How many of the lines below hold the string "value"? Say only the number.

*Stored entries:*
--------------------------------------------------
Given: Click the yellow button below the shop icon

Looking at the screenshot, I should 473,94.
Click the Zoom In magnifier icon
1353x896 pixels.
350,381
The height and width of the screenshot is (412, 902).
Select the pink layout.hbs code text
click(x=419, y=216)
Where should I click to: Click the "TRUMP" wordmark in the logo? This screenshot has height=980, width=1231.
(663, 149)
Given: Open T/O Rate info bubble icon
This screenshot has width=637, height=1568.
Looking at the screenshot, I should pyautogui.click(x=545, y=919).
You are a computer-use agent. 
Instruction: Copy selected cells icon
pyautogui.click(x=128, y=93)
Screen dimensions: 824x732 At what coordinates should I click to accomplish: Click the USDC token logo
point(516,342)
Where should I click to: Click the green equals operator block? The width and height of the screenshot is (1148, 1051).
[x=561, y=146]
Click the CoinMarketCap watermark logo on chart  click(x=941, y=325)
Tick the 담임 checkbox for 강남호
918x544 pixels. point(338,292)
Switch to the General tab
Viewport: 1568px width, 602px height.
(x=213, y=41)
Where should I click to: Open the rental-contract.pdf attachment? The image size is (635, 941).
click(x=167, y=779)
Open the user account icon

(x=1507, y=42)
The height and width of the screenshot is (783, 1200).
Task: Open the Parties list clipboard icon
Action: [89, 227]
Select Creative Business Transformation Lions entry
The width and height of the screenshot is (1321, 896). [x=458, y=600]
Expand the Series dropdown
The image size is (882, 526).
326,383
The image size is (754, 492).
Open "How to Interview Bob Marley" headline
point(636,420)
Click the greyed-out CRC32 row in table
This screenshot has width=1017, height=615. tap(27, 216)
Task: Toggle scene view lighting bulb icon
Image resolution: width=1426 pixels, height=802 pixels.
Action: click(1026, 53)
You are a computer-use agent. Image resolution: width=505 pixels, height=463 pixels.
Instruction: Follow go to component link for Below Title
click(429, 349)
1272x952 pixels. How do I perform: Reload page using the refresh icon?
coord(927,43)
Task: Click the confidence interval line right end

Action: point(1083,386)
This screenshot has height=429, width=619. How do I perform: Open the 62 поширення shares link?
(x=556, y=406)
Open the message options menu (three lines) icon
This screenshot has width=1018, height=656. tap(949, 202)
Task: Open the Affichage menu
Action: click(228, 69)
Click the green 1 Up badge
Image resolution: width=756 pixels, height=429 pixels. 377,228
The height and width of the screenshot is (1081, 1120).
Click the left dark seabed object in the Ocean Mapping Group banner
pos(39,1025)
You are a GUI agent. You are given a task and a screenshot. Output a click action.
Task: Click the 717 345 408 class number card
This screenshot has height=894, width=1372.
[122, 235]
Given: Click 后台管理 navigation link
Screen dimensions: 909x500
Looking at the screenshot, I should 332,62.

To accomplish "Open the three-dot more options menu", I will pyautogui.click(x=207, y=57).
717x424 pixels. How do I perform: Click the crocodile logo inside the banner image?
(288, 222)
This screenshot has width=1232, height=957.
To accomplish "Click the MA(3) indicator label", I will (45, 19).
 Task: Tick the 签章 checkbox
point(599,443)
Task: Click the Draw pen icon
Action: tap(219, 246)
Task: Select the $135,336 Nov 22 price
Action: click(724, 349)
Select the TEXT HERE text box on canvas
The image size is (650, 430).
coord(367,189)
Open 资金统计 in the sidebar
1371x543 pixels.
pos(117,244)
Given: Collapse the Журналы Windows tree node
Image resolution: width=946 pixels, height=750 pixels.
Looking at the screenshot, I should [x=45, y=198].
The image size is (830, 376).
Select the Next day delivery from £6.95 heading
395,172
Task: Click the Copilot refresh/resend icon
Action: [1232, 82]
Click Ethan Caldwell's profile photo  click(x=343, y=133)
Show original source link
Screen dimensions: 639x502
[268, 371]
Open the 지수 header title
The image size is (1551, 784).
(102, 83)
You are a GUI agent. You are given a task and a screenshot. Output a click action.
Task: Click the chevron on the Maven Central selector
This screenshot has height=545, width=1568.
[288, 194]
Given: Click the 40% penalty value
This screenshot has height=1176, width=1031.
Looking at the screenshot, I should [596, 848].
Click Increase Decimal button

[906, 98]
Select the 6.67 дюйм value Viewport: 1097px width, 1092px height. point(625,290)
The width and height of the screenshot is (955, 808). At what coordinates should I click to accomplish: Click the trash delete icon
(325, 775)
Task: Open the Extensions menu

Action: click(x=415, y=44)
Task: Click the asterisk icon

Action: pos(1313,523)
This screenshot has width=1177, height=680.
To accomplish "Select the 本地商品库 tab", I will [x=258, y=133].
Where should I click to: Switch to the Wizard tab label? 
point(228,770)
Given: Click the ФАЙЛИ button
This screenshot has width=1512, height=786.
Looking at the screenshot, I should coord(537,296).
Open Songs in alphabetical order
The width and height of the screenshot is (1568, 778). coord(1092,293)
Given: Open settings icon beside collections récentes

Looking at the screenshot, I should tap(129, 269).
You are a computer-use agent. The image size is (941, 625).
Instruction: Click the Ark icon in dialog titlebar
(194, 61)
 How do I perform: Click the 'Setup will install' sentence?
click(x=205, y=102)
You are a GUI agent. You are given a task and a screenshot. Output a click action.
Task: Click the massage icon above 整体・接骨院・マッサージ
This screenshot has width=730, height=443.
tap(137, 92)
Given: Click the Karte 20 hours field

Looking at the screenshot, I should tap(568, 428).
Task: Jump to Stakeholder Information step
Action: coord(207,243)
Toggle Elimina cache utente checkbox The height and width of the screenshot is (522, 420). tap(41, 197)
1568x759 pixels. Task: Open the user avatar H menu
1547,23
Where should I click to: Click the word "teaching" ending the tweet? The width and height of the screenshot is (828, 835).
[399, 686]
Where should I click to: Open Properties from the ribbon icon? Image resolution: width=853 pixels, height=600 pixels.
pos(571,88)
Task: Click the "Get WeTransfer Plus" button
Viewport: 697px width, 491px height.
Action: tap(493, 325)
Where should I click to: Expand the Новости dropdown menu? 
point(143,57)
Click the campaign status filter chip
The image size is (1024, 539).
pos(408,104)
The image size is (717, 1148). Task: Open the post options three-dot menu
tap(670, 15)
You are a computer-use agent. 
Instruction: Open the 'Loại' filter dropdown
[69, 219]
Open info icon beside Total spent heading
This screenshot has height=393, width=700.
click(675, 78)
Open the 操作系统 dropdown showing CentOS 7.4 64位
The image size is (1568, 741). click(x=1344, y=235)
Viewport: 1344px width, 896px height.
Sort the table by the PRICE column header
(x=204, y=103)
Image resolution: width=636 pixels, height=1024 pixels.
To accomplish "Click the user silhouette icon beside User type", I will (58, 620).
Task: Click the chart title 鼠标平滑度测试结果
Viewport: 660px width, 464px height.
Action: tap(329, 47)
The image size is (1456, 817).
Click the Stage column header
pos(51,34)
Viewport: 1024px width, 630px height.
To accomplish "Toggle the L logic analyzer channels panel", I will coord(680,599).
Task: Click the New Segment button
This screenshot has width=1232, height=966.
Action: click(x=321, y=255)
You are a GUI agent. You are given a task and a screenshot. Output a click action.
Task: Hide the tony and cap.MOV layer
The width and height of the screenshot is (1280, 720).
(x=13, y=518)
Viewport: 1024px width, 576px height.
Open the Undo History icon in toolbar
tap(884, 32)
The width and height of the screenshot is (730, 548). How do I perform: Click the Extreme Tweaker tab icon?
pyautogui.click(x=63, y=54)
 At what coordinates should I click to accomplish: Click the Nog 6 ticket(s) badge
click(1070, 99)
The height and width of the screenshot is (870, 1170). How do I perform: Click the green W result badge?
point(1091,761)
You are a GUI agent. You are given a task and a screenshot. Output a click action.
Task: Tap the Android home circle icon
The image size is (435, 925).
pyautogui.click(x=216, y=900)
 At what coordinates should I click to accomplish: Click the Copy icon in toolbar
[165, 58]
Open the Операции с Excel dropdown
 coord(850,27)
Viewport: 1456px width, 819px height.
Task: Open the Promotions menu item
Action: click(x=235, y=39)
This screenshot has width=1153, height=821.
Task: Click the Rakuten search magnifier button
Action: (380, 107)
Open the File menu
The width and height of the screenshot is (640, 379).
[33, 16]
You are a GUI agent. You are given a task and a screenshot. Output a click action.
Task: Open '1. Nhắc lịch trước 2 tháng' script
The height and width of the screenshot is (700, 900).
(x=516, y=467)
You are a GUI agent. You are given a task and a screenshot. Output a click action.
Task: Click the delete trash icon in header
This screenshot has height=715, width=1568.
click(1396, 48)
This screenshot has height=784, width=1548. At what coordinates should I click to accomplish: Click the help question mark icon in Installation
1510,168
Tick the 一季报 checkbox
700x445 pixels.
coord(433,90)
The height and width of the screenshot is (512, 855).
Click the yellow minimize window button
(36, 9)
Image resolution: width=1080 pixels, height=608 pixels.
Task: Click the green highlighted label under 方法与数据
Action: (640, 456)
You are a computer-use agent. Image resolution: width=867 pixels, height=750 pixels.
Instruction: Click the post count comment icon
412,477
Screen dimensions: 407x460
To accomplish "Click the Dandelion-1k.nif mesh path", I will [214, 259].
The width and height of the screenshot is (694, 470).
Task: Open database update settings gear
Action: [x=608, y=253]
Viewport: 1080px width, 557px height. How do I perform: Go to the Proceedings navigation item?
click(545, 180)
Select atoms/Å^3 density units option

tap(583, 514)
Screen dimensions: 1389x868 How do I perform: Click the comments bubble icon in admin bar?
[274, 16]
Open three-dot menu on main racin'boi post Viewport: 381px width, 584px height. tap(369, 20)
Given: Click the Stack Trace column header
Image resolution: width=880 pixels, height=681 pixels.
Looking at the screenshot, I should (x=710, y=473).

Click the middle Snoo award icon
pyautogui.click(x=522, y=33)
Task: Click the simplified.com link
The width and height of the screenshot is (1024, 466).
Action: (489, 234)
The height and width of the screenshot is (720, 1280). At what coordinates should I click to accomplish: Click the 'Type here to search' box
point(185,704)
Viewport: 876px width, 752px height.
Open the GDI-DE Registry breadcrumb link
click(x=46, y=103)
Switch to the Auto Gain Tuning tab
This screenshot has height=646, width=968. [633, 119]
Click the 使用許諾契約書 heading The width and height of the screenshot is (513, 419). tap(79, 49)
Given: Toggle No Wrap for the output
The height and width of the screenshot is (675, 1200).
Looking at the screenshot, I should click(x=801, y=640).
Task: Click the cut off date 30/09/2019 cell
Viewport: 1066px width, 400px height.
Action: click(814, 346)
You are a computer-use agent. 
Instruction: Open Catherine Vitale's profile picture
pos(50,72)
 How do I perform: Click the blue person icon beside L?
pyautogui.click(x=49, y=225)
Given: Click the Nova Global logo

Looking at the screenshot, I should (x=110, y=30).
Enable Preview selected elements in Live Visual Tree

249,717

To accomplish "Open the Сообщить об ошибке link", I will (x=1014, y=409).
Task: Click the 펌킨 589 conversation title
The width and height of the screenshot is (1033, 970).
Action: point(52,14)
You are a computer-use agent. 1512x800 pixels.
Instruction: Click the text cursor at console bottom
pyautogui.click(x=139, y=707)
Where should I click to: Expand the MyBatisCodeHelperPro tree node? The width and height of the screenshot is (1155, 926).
--------------------------------------------------
*EXERCISE SOLUTION:*
2